Por a 28 Julho 2025

Viver no centro histórico de Lisboa pode ser muito mais do que habitar um edifício antigo — pode ser uma forma de experimentar o passado com o conforto, a leveza e a linguagem estética do presente. É o que acontece no apartamento que mostramos de seguida, um projeto de Andrea Chicharo fotografado por Gui Morelli.

Projeto: Andrea Chicharo / Fotografias: Gui Morelli / Texto: Ana Rita Sevilha

Imagine viver num edifício construído em 1661, no coração de Lisboa. Não é difícil imaginar o peso da história a respirar pelas paredes, certo? Mas a proposta que mostramos aqui vai para além da nostalgia: trata-se de dar uma nova vida ao passado sem o apagar.

Foi precisamente isso que aconteceu no Solar de Santana, no Campo dos Mártires da Pátria. O palacete do século XVII foi convertido em dois edifícios de três andares, com nove apartamentos cada um, todos diferentes em planta e caráter. Num desses apartamentos — com 330 m², três quartos e uma disposição que se desenvolve entre dois pisos —, a arquiteta Andrea Chicharo assinou o projeto de interiores para uma cliente brasileira, combinando autenticidade histórica com um olhar contemporâneo e pessoal.

Um dos detalhes mais marcantes é a preservação dos azulejos originais dos séculos XVII e XVIII, cuidadosamente retirados e redistribuídos pelos novos moradores. “Cada proprietário recebeu um ou dois painéis para usar como quisesse”, explica Andrea. No caso deste apartamento, um desses painéis foi instalado no fundo da sala de estar, ladeado por cerâmica em tons neutros e iluminado de forma a realçar a sua beleza. Abaixo, móveis de apoio com bancadas em vidro funcionam como bar, criando um ponto focal onde história e funcionalidade se cruzam com elegância.

A arquiteta aproveitou a liberdade de ter acompanhado o projeto desde a planta para redefinir o layout da ampla área social e desenhar também o projeto luminotécnico. A estrutura pombalina foi respeitada e o que seria uma lareira no centro da sala foi eliminado, permitindo que a estrutura em madeira servisse agora como divisória visual entre a zona de estar e a de jantar.

À entrada, onde o pé-direito é mais generoso, Andrea organizou a sala principal, deixando a sala de jantar e o home theater para uma área com tetos mais baixos, o que proporciona uma atmosfera mais acolhedora. Três portas envidraçadas abrem-se para pequenas varandas, inundando os espaços de luz natural e destacando uma curadoria de arte brasileira e portuguesa: quadros, esculturas e peças de design ganham protagonismo, sem excessos.

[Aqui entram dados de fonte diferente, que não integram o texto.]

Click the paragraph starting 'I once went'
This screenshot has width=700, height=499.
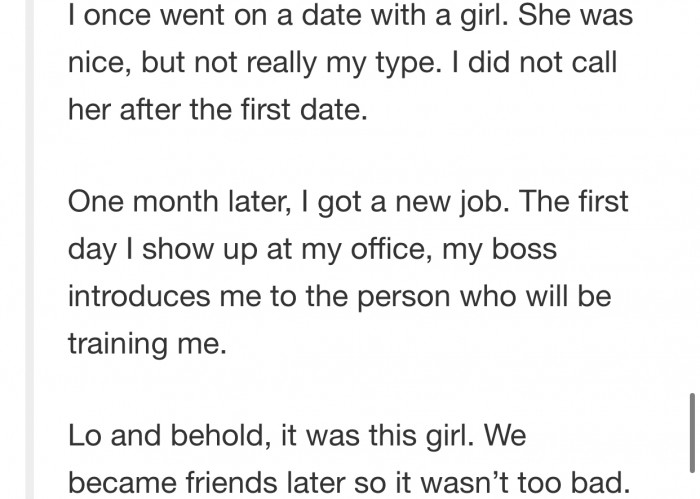pos(350,62)
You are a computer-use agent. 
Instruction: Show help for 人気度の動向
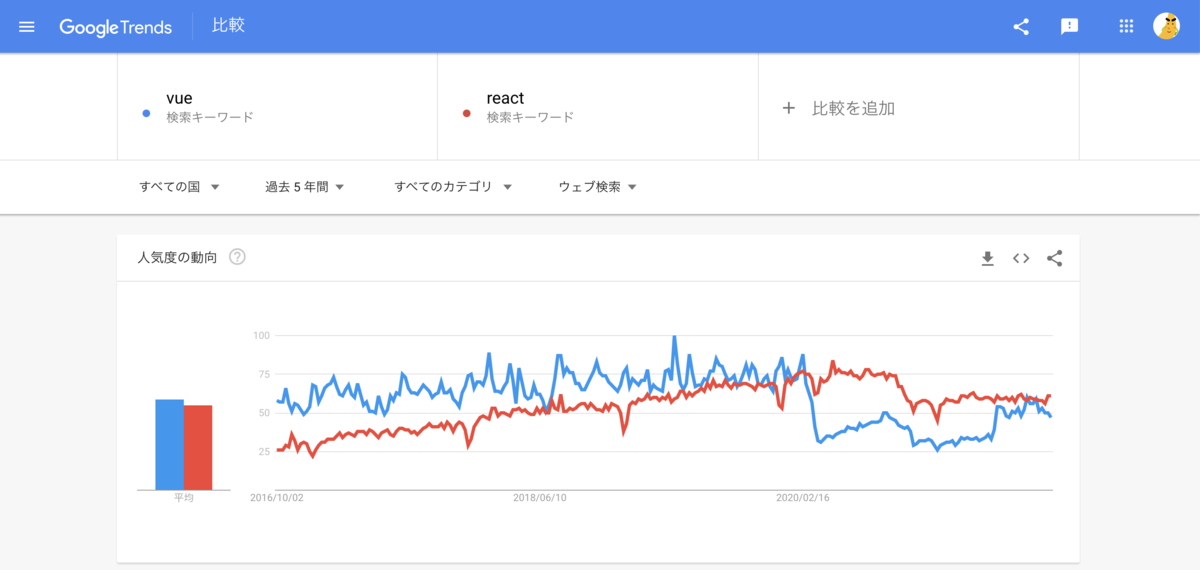237,257
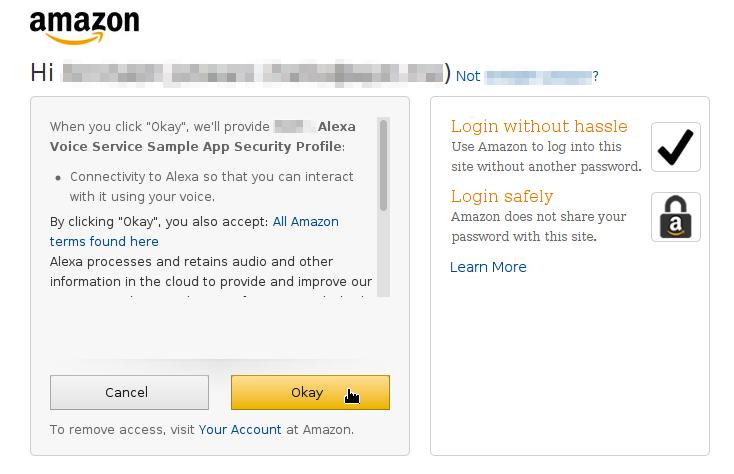
Task: Click the consent text scrollbar thumb
Action: 383,165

No mezanino encontra-se um escritório, funcional e leve, que reforça a versatilidade da habitação. A mobília segue uma linguagem plural: peças icónicas do design brasileiro e internacional coexistem em equilíbrio, numa seleção criteriosa que reflete o estilo da arquiteta e da cliente. “A mistura de estilos foi pensada ao detalhe”, sublinha Andrea.

No home theater, o desafio de integrar uma grande televisão foi resolvido com subtileza: a parede foi pintada num tom de azul profundo, reduzindo o contraste e promovendo a harmonia visual. Uma bancada em mármore abriga objetos decorativos e uma discreta lareira a gás, enquanto esculturas de artistas portugueses pontuam o ambiente com ousadia e sofisticação.

Na casa de banho social, o destaque vai para o papel de parede escolhido a dedo. Já a cozinha, à semelhança da maioria dos apartamentos lisboetas, foi entregue com armários, bancadas e equipamentos integrados, sendo funcional e visualmente contida.

Mas é num dos quartos que a memória ganha forma mais íntima: um nicho revestido com azulejos antigos foi transformado num cantinho de leitura, um pequeno refúgio que sintetiza o espírito do projeto — um lugar onde a história é parte do presente, e onde cada detalhe convida à contemplação.